[Records from a data source]
=====

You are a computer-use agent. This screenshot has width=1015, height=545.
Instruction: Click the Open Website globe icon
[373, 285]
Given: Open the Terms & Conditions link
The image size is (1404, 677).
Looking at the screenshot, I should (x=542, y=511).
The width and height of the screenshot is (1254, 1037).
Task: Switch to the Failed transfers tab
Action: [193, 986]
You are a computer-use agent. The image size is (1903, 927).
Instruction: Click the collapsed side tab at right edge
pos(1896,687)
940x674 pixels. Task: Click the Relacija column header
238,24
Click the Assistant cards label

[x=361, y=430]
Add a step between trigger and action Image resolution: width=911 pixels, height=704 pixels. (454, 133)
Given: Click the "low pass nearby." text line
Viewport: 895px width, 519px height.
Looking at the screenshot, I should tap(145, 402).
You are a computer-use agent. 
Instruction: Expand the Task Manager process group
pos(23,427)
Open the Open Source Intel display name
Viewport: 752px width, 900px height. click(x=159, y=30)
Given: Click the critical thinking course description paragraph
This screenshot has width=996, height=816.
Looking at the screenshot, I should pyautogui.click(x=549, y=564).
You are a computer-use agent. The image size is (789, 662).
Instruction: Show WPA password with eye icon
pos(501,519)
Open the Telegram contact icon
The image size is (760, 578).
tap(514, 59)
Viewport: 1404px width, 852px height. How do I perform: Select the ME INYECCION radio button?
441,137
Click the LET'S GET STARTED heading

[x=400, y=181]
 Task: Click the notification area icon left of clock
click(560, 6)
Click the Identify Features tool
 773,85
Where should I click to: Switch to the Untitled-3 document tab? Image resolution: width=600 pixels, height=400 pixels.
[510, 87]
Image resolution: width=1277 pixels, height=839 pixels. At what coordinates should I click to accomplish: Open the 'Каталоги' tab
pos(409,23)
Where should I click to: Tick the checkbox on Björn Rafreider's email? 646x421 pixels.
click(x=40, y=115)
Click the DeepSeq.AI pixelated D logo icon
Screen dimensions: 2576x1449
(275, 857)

=====

◆ **Task goal**: The lines to retype run from the start of the entries through the line containing "Open the Telegram contact icon"; reproduce them exactly and add nothing.

◆ **Expected answer**:
You are a computer-use agent. This screenshot has width=1015, height=545.
Instruction: Click the Open Website globe icon
[373, 285]
Given: Open the Terms & Conditions link
The image size is (1404, 677).
Looking at the screenshot, I should (x=542, y=511).
The width and height of the screenshot is (1254, 1037).
Task: Switch to the Failed transfers tab
Action: [193, 986]
You are a computer-use agent. The image size is (1903, 927).
Instruction: Click the collapsed side tab at right edge
pos(1896,687)
940x674 pixels. Task: Click the Relacija column header
238,24
Click the Assistant cards label

[x=361, y=430]
Add a step between trigger and action Image resolution: width=911 pixels, height=704 pixels. (454, 133)
Given: Click the "low pass nearby." text line
Viewport: 895px width, 519px height.
Looking at the screenshot, I should tap(145, 402).
You are a computer-use agent. 
Instruction: Expand the Task Manager process group
pos(23,427)
Open the Open Source Intel display name
Viewport: 752px width, 900px height. click(x=159, y=30)
Given: Click the critical thinking course description paragraph
This screenshot has width=996, height=816.
Looking at the screenshot, I should pyautogui.click(x=549, y=564).
You are a computer-use agent. The image size is (789, 662).
Instruction: Show WPA password with eye icon
pos(501,519)
Open the Telegram contact icon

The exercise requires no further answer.